美国北卡罗来纳大学教堂山分校的Natalie L. Rittenhouse团队在《Epigenetics》发表的研究，通过创新性技术手段揭示了Cohesin与染色质调节因子的互作网络。研究人员采用TurboID邻近标记结合质谱技术，在NIH-3T3细胞中鉴定出412个高置信度( Tier 1 )和2047个潜在( Tier 2 )Cohesin相互作用蛋白。通过染色质免疫共沉淀(ChIP-seq)、小分子扰动实验和细胞分级分离等技术，系统研究了SWI/SNF染色质重塑复合物对Cohesin功能的调控机制。

鉴定全面的Cohesin相互作用组
研究团队构建了可诱导表达RAD21-3xHA-TurboID融合蛋白的小鼠成纤维细胞系，通过生物素标记捕获Cohesin邻近蛋白。质谱分析不仅重现了已知的Cohesin互作因子如STAG1/2和PDS5A/B，更发现了包括SWI/SNF、ISWI、NuRD等染色质重塑复合物在内的新型互作网络。这些发现通过多细胞系的免疫共沉淀实验得到验证，证实了Cohesin与染色质调节机器间的物理连接。

SWI/SNF与Cohesin的基因组共定位
ChIP-seq分析揭示25%的Cohesin结合位点与SWI/SNF亚基BRG1共定位，显著高于随机预期。这些共定位位点主要富集于增强子(H3K27ac⁺)、启动子(H3K4me3⁺)和CTCF位点。
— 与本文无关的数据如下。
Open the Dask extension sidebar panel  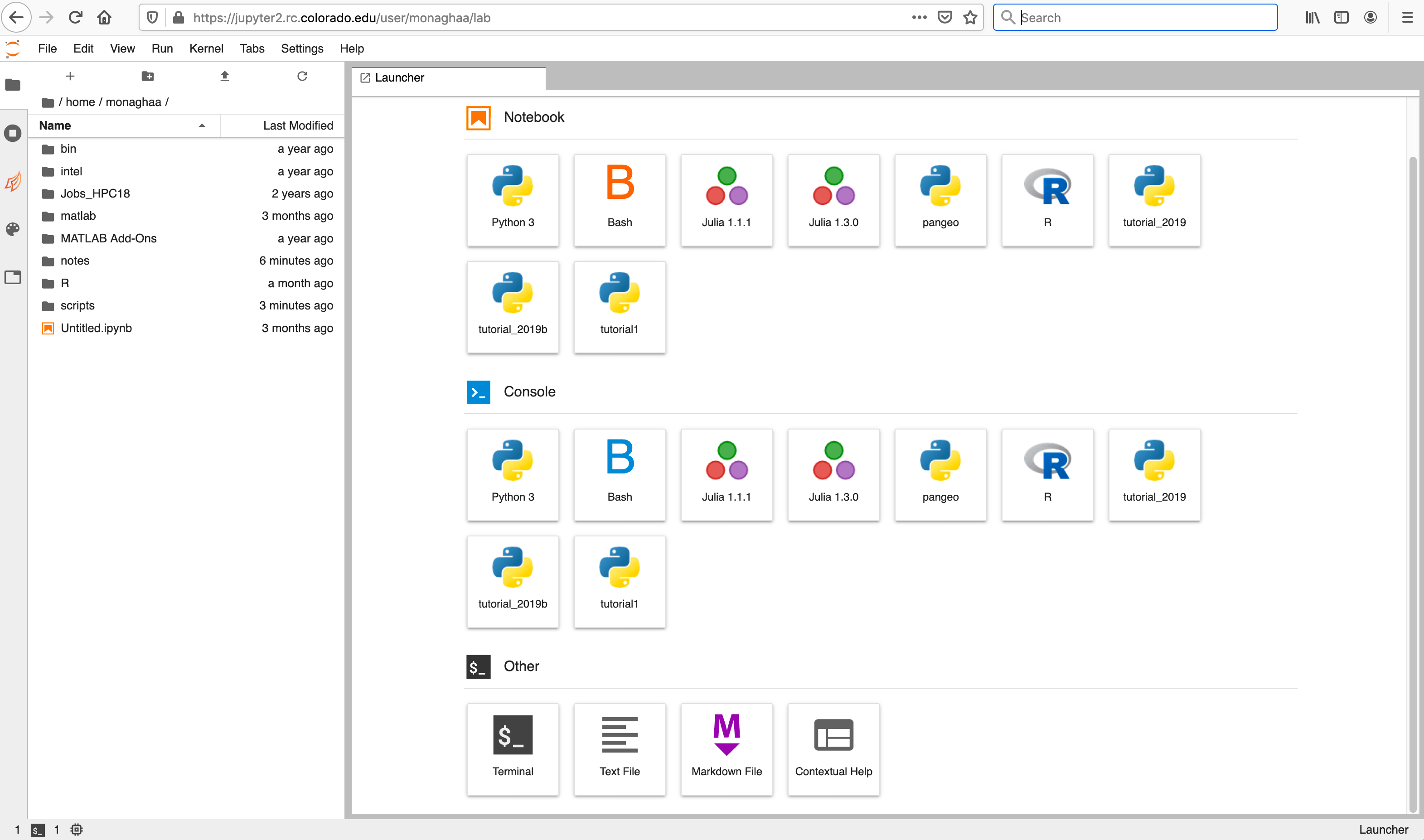click(12, 181)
Micro-C染色质构象捕获数据显示，共定位区域常作为DNA环的锚点，暗示两者协同参与三维基因组构建。

SWI/SNF扰动改变Cohesin染色质结合
通过三种小分子（降解剂ACBI1、溴结构域抑制剂PFI-3、ATP酶抑制剂BRM014）特异性扰动SWI/SNF，研究人员观察到：

1. ACBI1处理导致Cohesin在105个位点结合减弱（多为强CTCF位点），在127个位点结合增强（多为弱CTCF的环锚点）
2. BRM014处理使Cohesin在88个CTCF相关位点结合增强
3. PFI-3处理增加整体Cohesin染色质结合量但不改变稳定结合位点
   染色质分级实验进一步证实，SWI/SNF的降解减少而抑制其溴结构域增加Cohesin的染色质结合，表明SWI/SNF通过染色质重塑活性调控Cohesin的基因组分布。
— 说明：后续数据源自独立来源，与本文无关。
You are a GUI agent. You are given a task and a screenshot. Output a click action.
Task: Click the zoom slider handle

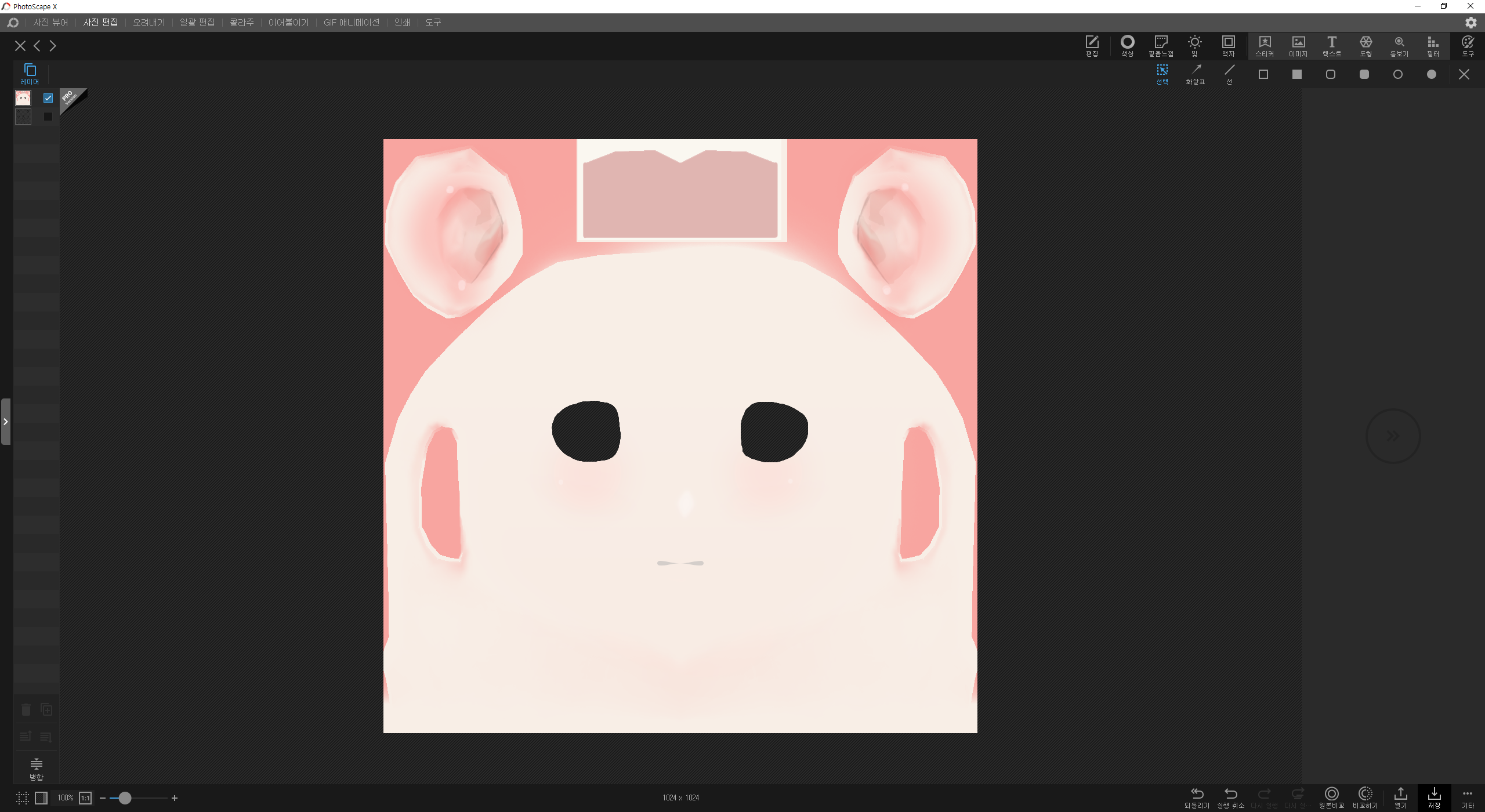click(x=125, y=798)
这项研究构建了迄今最完整的Cohesin相互作用图谱，确立了染色质重塑复合物与Cohesin的功能耦合关系。特别重要的是，发现SWI/SNF通过双重机制调控Cohesin：既维持CTCF位点的Cohesin稳定结合，又通过重塑核小体结构促进Cohesin的全局染色质结合。这些发现为理解三维基因组动态调控提供了新视角，对发育异常和癌症（如SWI/SNF亚基突变肿瘤）等疾病的机制研究具有重要启示。研究建立的TurboID筛选体系也为研究其他染色质相关蛋白的瞬时互作提供了范式。